*Text der Seite*.
┌──
Rz. 357
2017 hat der BGH durch seine Entscheidung zur Wirksamkeit eines Beschlussvergleichs i.S.d. § 278 Abs. 6 ZPO i.V.m. § 113 Abs. 1 FamFG für Rechtssicherheit in einem wichtigen Thema gesorgt.
Zitat
"Auf einen gerichtlich festgestellten Vergleich nach § 278 VI ZPO findet § 127 a BGB entsprechende Anwendung."
Rz. 358
Im vorliegenden Fall hatten die beteiligten Ehegatten eine Scheidungsfolgenvereinbarung geschlossen, deren Zustandekommen durch das Familiengericht gem. § 113 Abs. 1 FamFG i.V.m. § 278 Abs. 6 ZPO im Beschlusswege (ohne Termin) festgestellt wurde. Unter anderem war in dieser Vereinbarung der Verzicht auf Zugewinnausgleichsansprüche geregelt. Trotz dieses Vergleichs reichte der frühere Ehemann später einen Stufenantrag wg. Zugewinnausgleich ein und berief sich darauf, dass er zum einen den Vergleich angefochten habe, dieser aber auch nicht formwirksam zustande gekommen sei. Die Entscheidung des BGH ist erfreulich, denn mir ihr hat der BGH bestätigt, dass ein auf diese Weise zustande gekommener Vergleich grundsätzlich wirksam ist. Durch die Beschlussfassung nach § 278 Abs. 6 ZPO wurde die für einen Vergleich über Zugewinnausgleichsansprüche vor der Scheidung erforderlich notarielle Beurkundung (§ 1378 Abs. 3 S. 2 BGB) in analoger Anwendung des § 127a BGB ersetzt.
└──
*Gesammelte Daten*.
┌──
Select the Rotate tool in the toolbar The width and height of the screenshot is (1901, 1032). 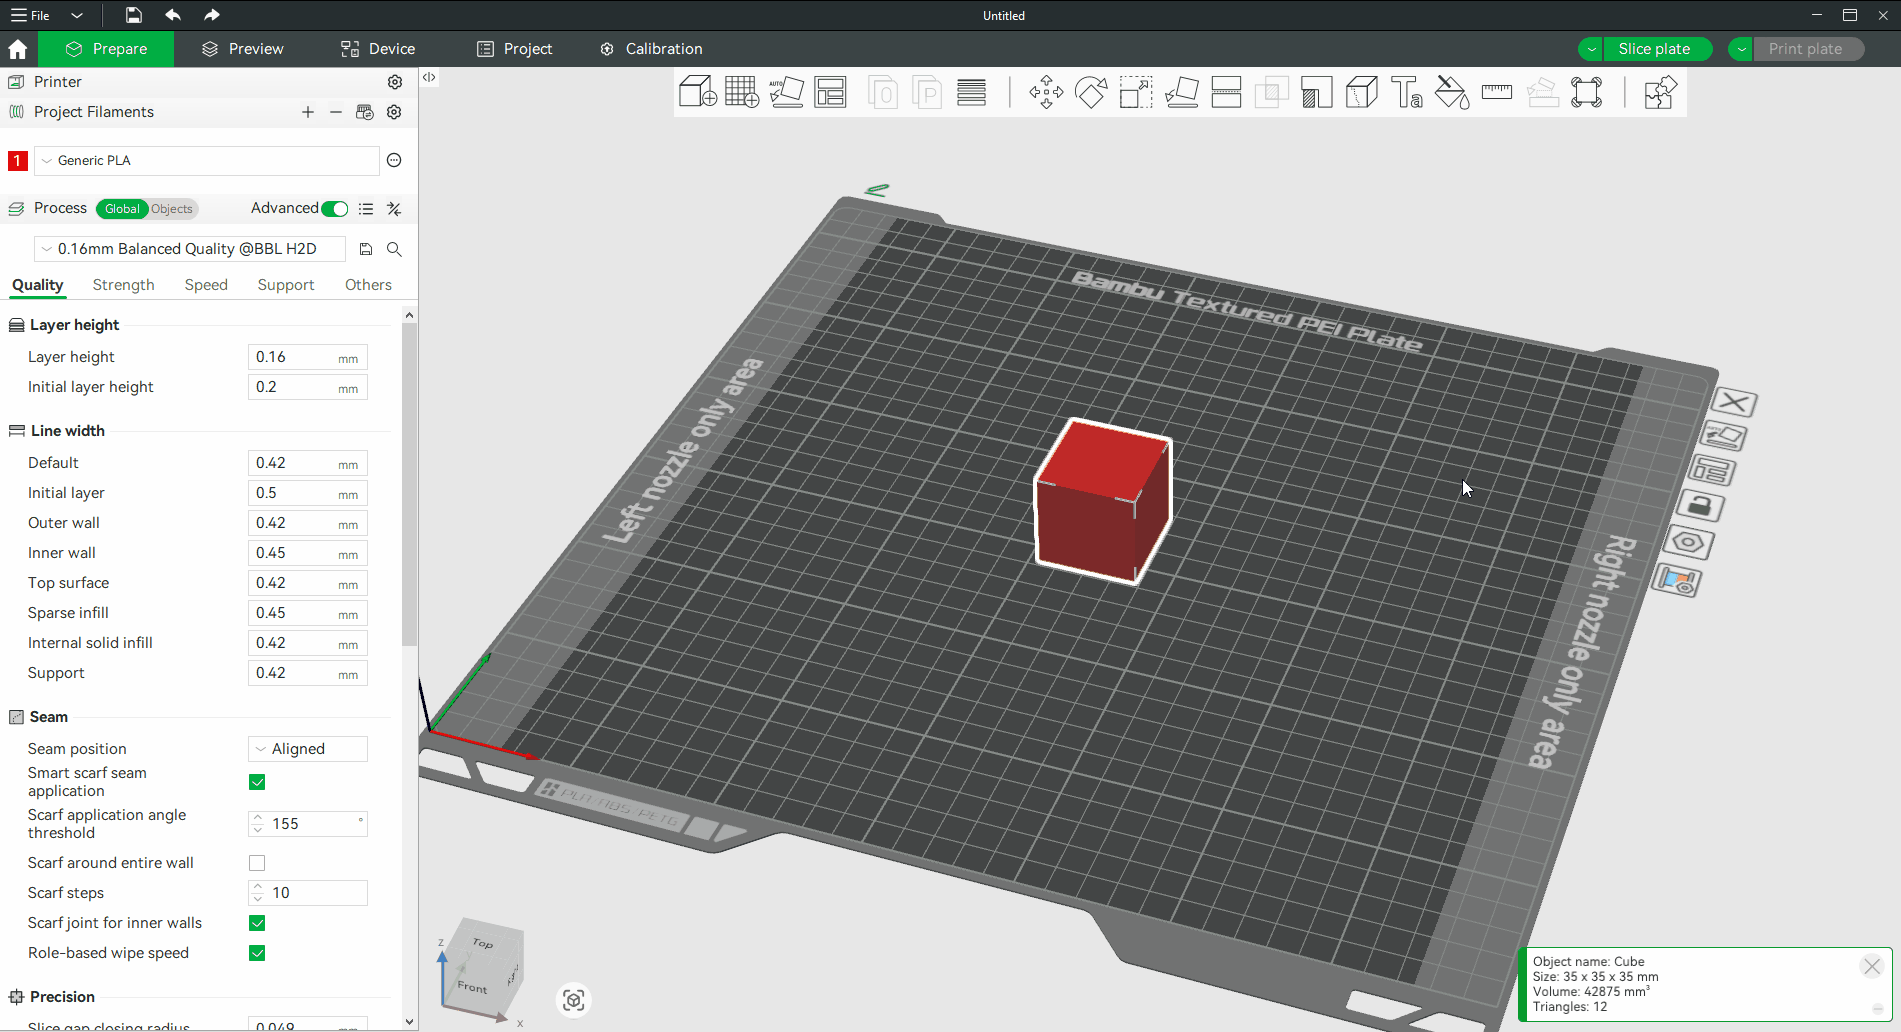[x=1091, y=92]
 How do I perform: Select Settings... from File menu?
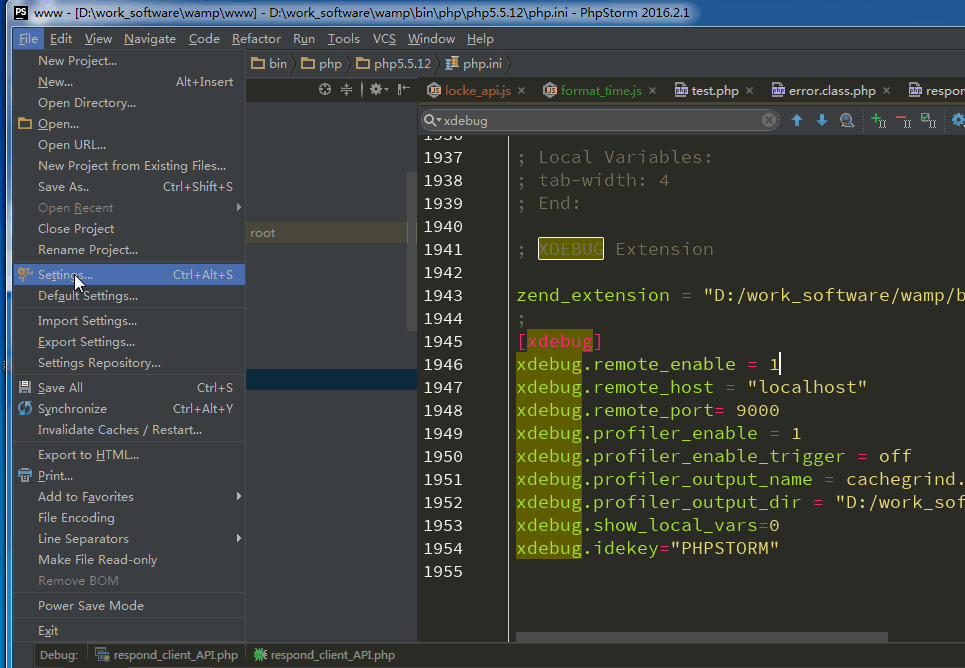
└──
*Zu erledigende Aufgaben*.
A) Beantworte anhand des Textes über die BGH-Entscheidung zum Beschlussvergleich diese drei Fragen:
(i) In welchem Jahr hat der BGH die Entscheidung getroffen?
(ii) Auf welche Ansprüche haben die Ehegatten in ihrer Vereinbarung unter anderem verzichtet?
(iii) Welche Vorschrift des BGB ersetzt laut Text in analoger Anwendung die notarielle Beurkundung?
B) Setze den Text über die BGH-Entscheidung zum Beschlussvergleich nach seinem letzten Satz fort.

*Schriftliche Antworten*.
A)
(i) 2017
(ii) Auf Zugewinnausgleichsansprüche
(iii) § 127a BGB

B)
Rz. 359
Durch die Entscheidung des BGH ist klargestellt, dass ein Termin zur Protokollierung eines Vergleichs nicht mehr erforderlich ist, da § 278 Abs. 6 ZPO, der über § 113 Abs. 1 FamFG auch für Familienstreitsachen zur Anwendung kommt, die notarielle Beurkundung ebenso ersetzen kann, wie ein protokollierter Vergleich. Betroffen sein können von dieser BGH-Entscheidung somit Vereinbarungen über den Versorgungsausgleich nach § 7 Abs. 1 VersAusglG; Regelungen zum Zugewinn vor Rechtskraft der Scheidung nach § 1378 Abs. 3 S. 2 BGB; aber auch Grundstücksgeschäfte gem. § 311b Abs. 1 BGB.
Rz. 360
Praxistipp
Handelt es sich um ein Verfahren, für das die mündliche Verhandlung vorgeschrieben ist, kann neben der Terminsgebühr auch eine Einigungsgebühr nach Abs. 1 der Anm. zu Nr. 3104 VV RVG entstehen. Soweit es sich um einen Gegenstand handelt, für den die mündliche Verhandlung nicht vorgeschrieben ist, empfiehlt es sich, den Vergleichsvorschlag nicht lediglich schriftlich auszuhandeln, sondern vielmehr telefonisch oder persönlich zu besprechen, siehe dazu auch Vorbem. 3 Abs. 3 S. 3 Nr. 2 VV RVG sowie die Ausführungen zur Terminsgebühr ab Rdn 516 ff. in diesem Kapitel.
Rz. 361
Vorsicht!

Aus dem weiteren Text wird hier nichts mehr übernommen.